[Items listed in a dataset]
****************

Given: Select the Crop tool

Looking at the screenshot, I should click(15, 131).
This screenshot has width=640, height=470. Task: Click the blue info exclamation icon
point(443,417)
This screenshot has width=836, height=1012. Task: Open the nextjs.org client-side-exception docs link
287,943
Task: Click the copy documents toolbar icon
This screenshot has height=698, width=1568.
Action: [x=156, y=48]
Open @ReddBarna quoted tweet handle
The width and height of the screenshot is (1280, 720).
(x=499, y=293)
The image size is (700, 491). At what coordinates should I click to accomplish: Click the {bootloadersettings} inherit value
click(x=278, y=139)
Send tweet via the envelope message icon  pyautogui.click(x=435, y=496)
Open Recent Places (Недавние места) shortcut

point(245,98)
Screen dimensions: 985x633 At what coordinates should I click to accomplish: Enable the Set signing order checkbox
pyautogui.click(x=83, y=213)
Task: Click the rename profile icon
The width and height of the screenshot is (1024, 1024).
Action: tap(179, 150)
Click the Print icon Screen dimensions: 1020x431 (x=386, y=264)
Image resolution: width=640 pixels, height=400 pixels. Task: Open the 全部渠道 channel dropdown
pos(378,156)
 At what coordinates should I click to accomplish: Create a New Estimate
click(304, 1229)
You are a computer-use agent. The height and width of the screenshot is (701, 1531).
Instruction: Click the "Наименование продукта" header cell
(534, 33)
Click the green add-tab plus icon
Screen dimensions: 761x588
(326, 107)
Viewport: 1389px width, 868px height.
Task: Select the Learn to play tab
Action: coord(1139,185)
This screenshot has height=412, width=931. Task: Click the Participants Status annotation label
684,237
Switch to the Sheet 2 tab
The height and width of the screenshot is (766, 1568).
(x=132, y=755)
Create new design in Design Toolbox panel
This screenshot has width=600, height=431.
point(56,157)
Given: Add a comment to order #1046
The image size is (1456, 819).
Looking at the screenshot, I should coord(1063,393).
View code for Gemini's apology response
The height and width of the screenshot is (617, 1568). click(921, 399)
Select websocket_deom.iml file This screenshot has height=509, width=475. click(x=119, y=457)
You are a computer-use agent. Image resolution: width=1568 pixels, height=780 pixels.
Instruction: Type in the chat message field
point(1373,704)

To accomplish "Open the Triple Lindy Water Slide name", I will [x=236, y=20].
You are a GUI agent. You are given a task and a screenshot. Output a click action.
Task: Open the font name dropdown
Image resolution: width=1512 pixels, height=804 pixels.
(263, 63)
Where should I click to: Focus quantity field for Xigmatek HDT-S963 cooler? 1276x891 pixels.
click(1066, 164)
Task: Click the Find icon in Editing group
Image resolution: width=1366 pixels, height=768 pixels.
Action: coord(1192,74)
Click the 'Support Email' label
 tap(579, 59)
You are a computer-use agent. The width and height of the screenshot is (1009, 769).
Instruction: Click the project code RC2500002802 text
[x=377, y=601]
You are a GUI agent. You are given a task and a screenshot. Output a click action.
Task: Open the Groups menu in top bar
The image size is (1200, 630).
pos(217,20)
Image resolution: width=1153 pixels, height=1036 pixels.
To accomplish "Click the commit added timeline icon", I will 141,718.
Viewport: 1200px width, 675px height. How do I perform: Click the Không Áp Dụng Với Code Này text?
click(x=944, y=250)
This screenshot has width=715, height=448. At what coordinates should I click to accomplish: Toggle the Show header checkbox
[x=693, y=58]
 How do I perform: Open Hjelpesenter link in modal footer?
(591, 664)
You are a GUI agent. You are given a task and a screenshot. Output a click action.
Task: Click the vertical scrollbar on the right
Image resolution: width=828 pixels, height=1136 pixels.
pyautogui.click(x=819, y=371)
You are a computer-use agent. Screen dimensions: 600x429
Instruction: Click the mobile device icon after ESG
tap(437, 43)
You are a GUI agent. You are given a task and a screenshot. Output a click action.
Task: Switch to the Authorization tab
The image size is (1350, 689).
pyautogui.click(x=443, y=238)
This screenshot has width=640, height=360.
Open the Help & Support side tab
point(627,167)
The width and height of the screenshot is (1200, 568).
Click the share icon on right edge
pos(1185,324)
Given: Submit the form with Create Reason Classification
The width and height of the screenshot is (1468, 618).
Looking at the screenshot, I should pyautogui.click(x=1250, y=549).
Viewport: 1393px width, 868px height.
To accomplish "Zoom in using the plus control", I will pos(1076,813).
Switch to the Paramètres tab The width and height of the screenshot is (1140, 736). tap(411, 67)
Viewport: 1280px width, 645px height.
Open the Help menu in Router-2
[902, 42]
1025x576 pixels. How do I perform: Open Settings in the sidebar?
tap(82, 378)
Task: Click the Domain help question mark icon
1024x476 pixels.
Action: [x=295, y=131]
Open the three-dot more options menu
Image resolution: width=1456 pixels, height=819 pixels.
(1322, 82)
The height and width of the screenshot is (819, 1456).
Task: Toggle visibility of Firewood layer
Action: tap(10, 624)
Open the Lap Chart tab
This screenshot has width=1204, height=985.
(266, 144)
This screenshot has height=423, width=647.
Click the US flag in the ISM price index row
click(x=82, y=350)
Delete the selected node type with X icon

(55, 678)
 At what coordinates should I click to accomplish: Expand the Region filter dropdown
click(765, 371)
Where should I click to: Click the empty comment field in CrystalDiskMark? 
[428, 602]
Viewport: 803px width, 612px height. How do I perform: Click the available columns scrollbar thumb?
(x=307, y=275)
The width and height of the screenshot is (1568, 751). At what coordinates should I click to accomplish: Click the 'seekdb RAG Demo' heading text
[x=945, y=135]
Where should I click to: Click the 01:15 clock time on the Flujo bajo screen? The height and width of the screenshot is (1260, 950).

****************

Among the lines above, show every one that contains the string "will".

▶ [THE ANSWER]
To accomplish "Open the Triple Lindy Water Slide name", I will [x=236, y=20].
To accomplish "Click the commit added timeline icon", I will 141,718.
To accomplish "Zoom in using the plus control", I will pos(1076,813).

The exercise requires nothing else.